Monday, March 10, 2014

Allegory of the Cave... Continued?

I first read Plato’s allegory of the cave last semester, and now I seem to see allusions to it in much of what I read for other classes. For example, in Dante’s Pradisio, Dante the pilgrim uses much of the same language as Plato in describing his quest for understanding of the ultimate truth (or what Plato called the Good, as represented by the sun in his allegory). I’ll focus this comparison in canto two of Paradisio.

As he sets off on his journey across the Ocean of Being, the pilgrim warns those that would take the same path: “Don’t try the open ocean—turn and see your own familiar shores, for you’d remain forever lost, should you lose sight of me. I venture across waters never sailed by man!” (Dante, Parad 2.4-7). Just like the prisoner freed from his chains and compelled to embark on a journey upward, the pilgrim must go on a journey that few men ever attempt on their own. The pilgrim foresees that it will be challenging and at times painful to leave his shore of familiarity.

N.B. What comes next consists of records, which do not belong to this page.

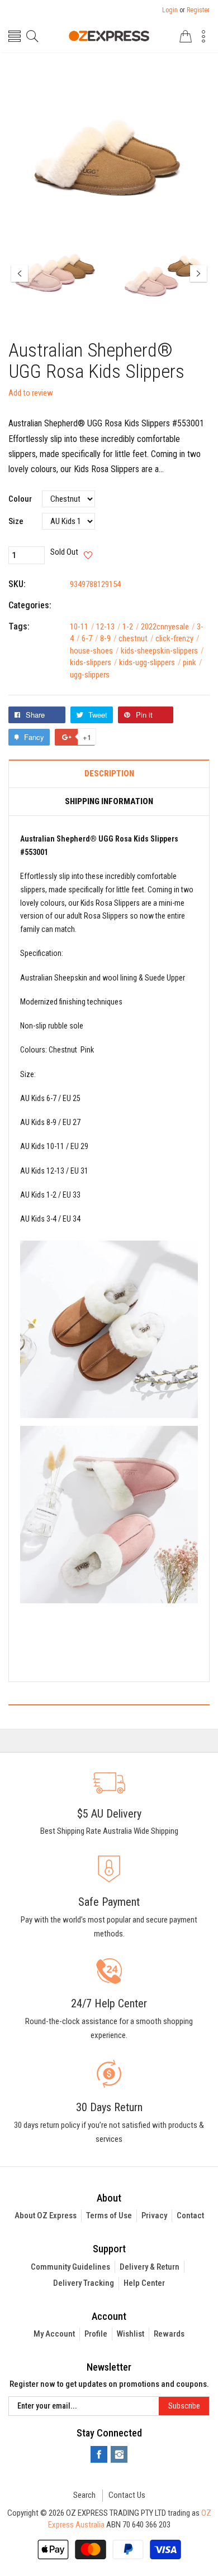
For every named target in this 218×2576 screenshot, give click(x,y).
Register (198, 10)
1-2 (130, 627)
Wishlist (130, 2334)
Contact (190, 2215)
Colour (20, 499)
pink (192, 662)
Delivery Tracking (83, 2283)
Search (84, 2495)
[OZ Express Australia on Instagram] (119, 2454)
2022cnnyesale (168, 627)
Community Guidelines (70, 2267)
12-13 (108, 627)
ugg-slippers (90, 675)
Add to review (30, 393)
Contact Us (126, 2495)
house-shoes (94, 651)
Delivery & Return (149, 2267)
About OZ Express (46, 2215)
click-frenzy (177, 638)
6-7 (90, 638)
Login (170, 10)
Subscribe (184, 2405)
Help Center (144, 2283)
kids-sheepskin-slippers (162, 651)
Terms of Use (109, 2215)
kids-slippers (93, 662)
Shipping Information (109, 801)
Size (15, 521)
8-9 (108, 638)
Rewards (169, 2334)
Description (109, 774)
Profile (95, 2334)
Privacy (154, 2215)
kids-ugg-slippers (150, 662)
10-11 (82, 627)
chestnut (136, 638)
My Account (54, 2334)
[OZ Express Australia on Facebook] (99, 2454)
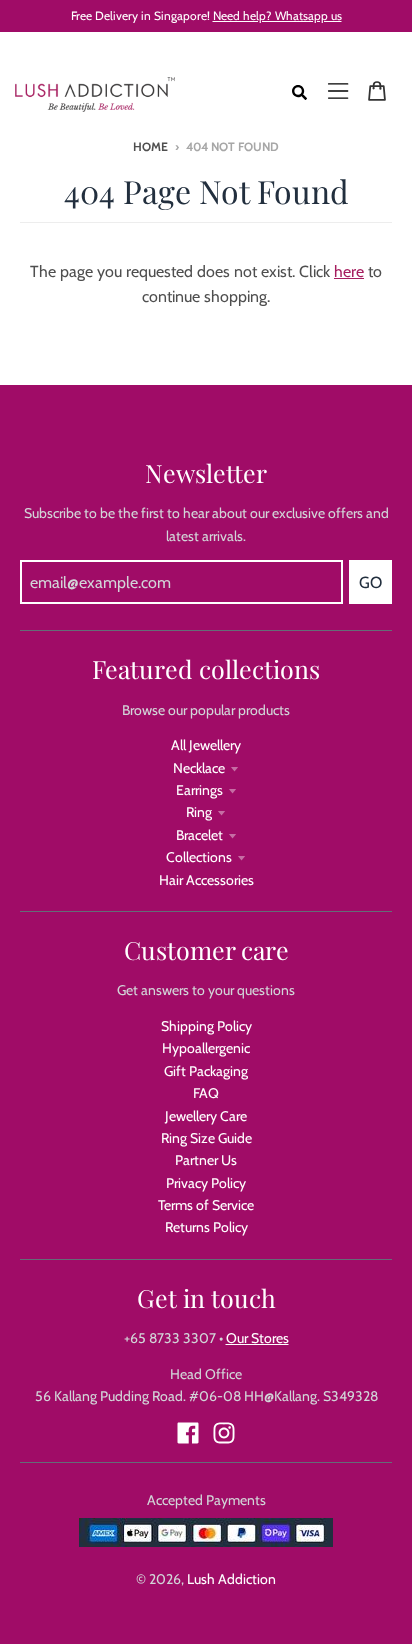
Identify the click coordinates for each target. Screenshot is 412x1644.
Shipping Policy (206, 1026)
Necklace (199, 768)
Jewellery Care (206, 1116)
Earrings (199, 790)
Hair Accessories (206, 880)
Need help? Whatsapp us (277, 15)
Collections (199, 857)
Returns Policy (206, 1227)
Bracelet (199, 835)
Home (150, 146)
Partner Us (206, 1160)
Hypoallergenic (206, 1048)
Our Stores (257, 1338)
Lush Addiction (231, 1579)
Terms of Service (206, 1205)
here (349, 271)
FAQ (206, 1093)
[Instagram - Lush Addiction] (224, 1433)
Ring (199, 812)
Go (370, 582)
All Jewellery (206, 745)
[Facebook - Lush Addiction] (188, 1433)
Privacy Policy (206, 1183)
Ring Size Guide (206, 1138)
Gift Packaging (206, 1071)
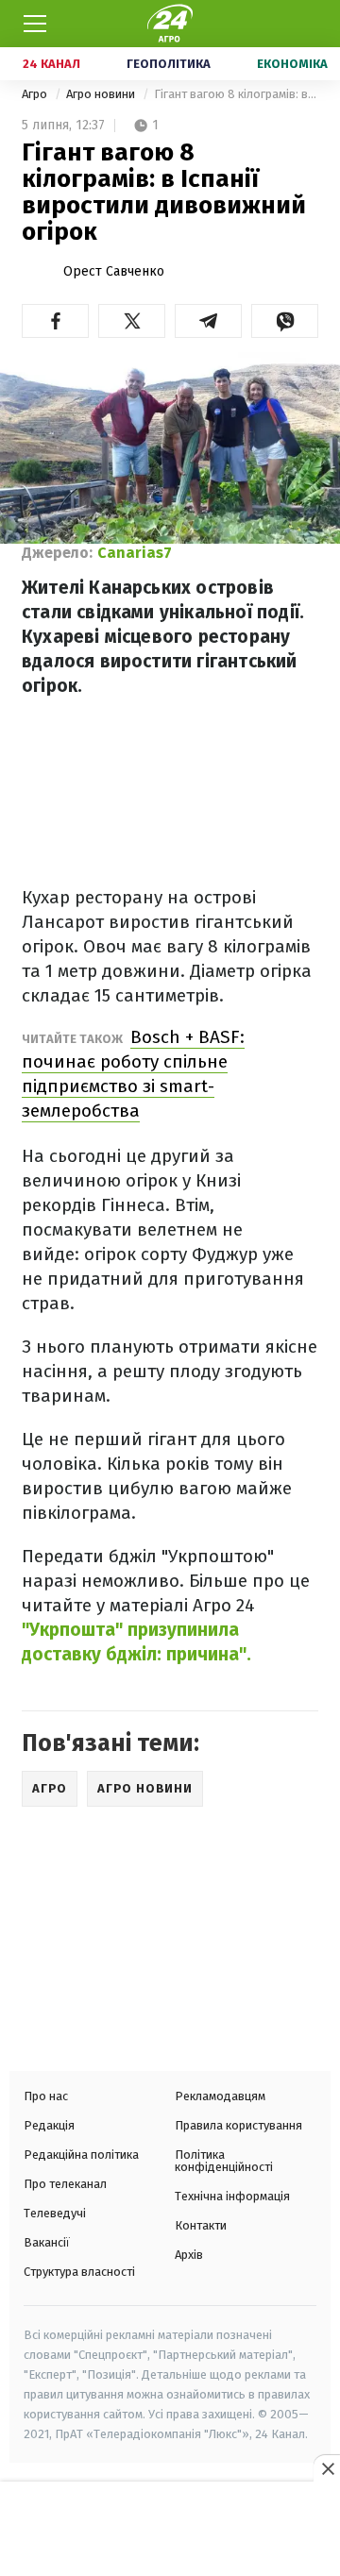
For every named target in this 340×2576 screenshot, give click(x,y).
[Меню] (35, 23)
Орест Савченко (113, 271)
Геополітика (169, 64)
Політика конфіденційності (224, 2160)
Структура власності (79, 2272)
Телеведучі (55, 2213)
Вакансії (47, 2242)
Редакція (49, 2125)
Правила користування (238, 2125)
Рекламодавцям (220, 2096)
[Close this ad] (327, 2468)
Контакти (201, 2225)
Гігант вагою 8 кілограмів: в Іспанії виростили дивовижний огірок (236, 94)
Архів (189, 2255)
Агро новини (102, 94)
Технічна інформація (232, 2196)
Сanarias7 (134, 553)
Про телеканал (65, 2184)
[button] (55, 321)
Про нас (46, 2096)
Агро (36, 94)
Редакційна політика (81, 2154)
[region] (170, 2530)
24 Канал (51, 64)
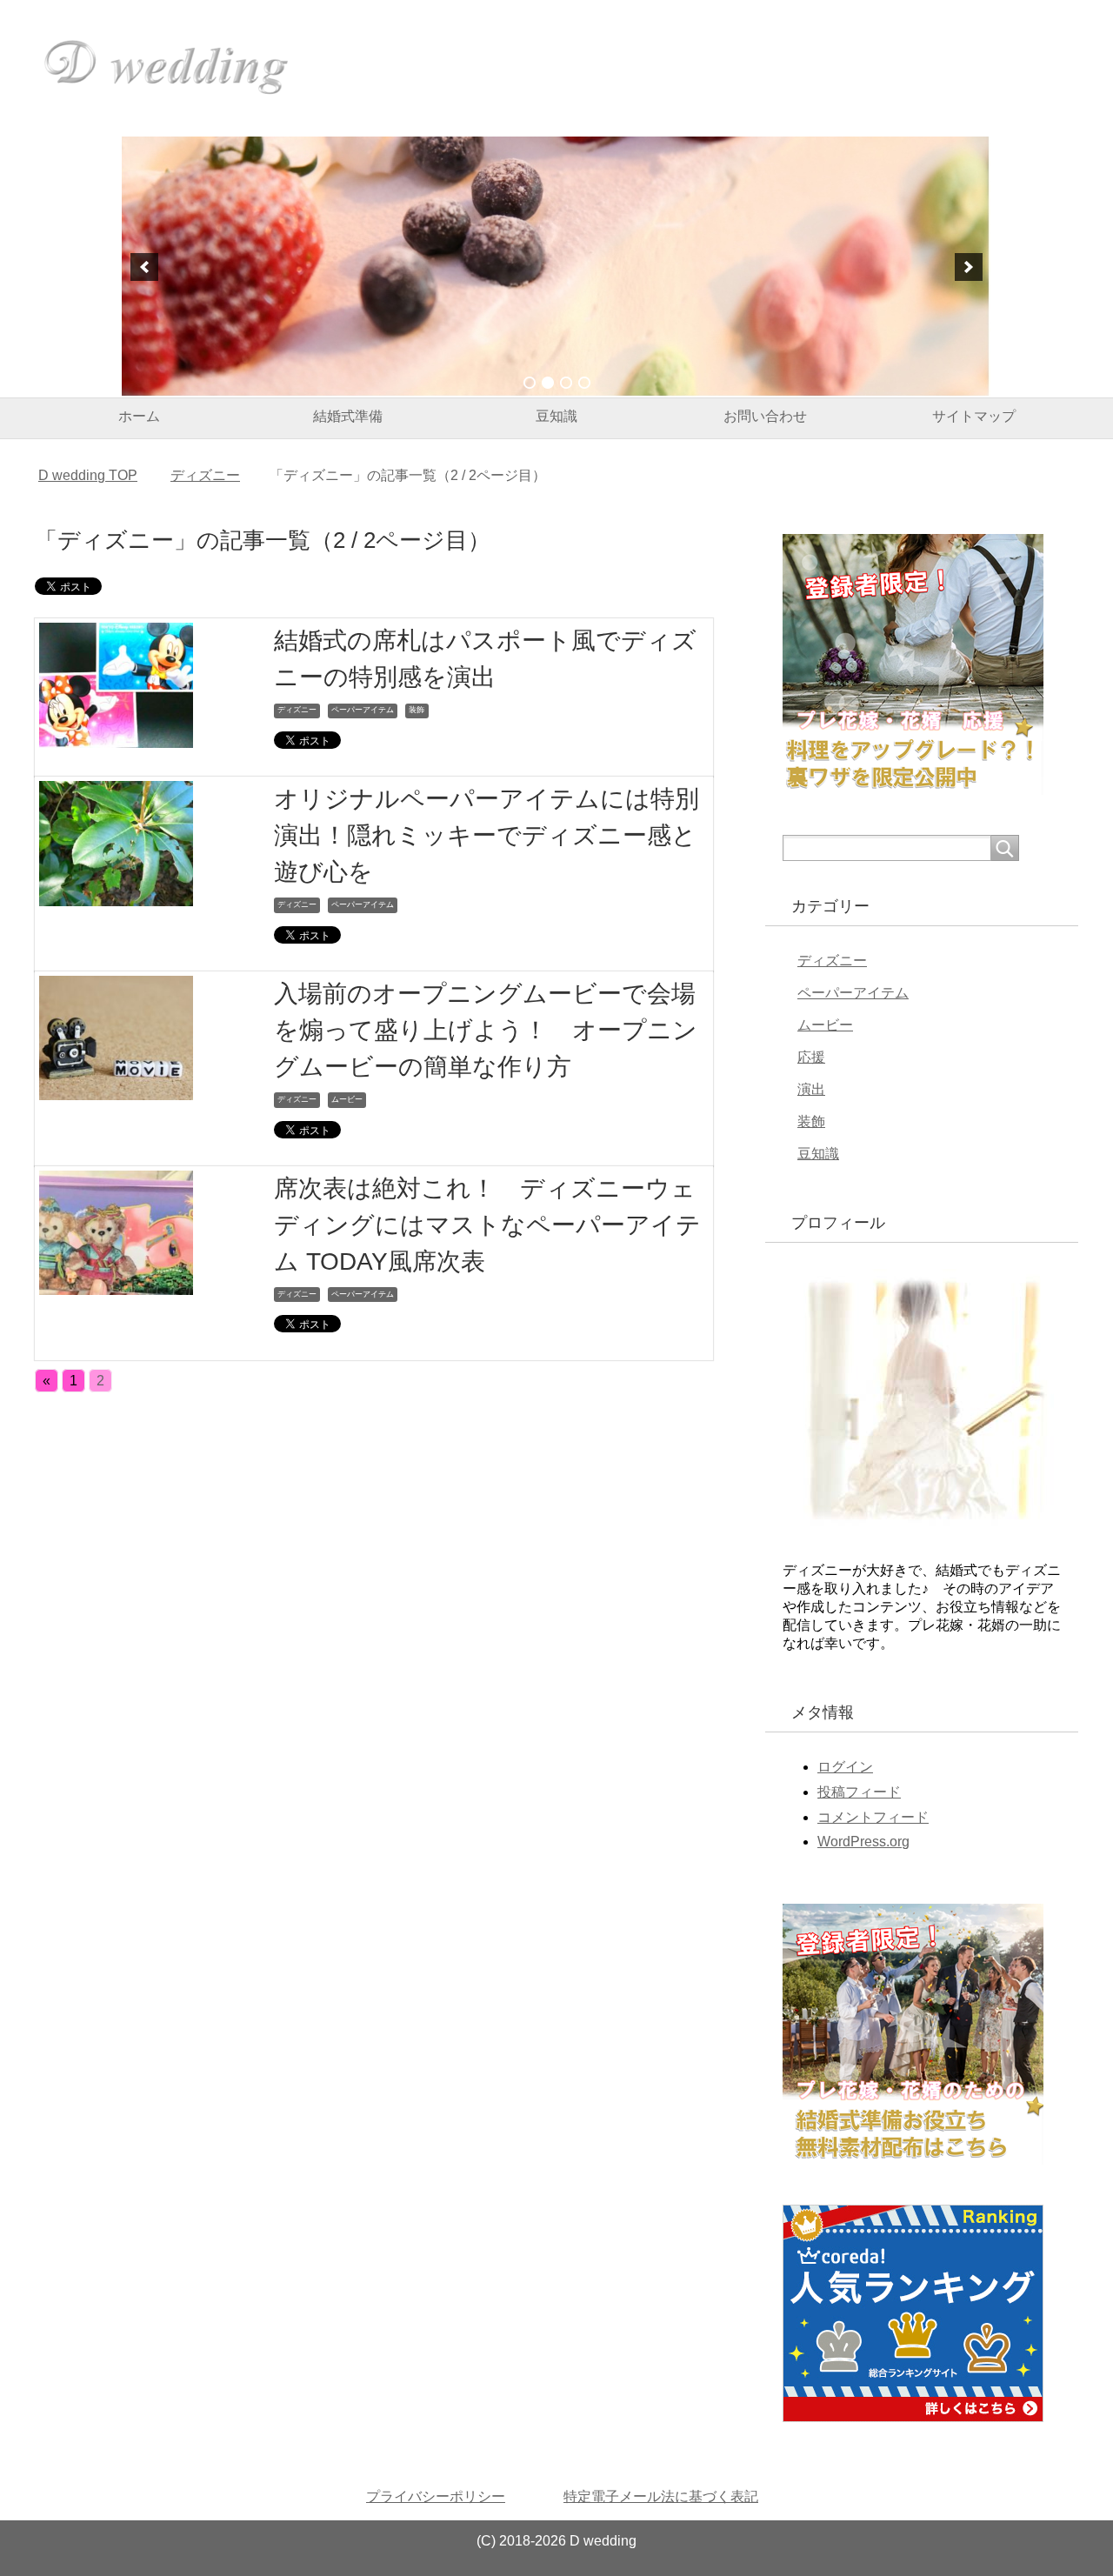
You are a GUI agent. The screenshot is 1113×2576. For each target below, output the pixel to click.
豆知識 (556, 416)
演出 (811, 1089)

We follow the pilgrim on his journey out of his ‘cave’ as his preconceived notions are challenged and his intellect is stretched. Finally he reaches the point when he “saw [he]’d reached a place that turned [his] sight toward something to behold in awe” (Dante, Parad 2.25-26). This is the moment when he sees what Plato calls the sun in his allegory, just like the prisoner led out of the cave who has his gaze turned towards the sun. Dante describes the moment as “struck by the warming sun, what underlies snow is denuded of the cold and white, so now—yourself remaining what you are—I wish to fill your intellect with light, light so aflame with life that cannot cease” (Dante, Parad 2.106-110). The snow is water stripped of the accidental features of white and coldness. Likewise, upon beholding the light, the intellect is so filled and enlightened that it experiences true and unveiled life in its purest/simplest state and not hidden behind the walls of the cave.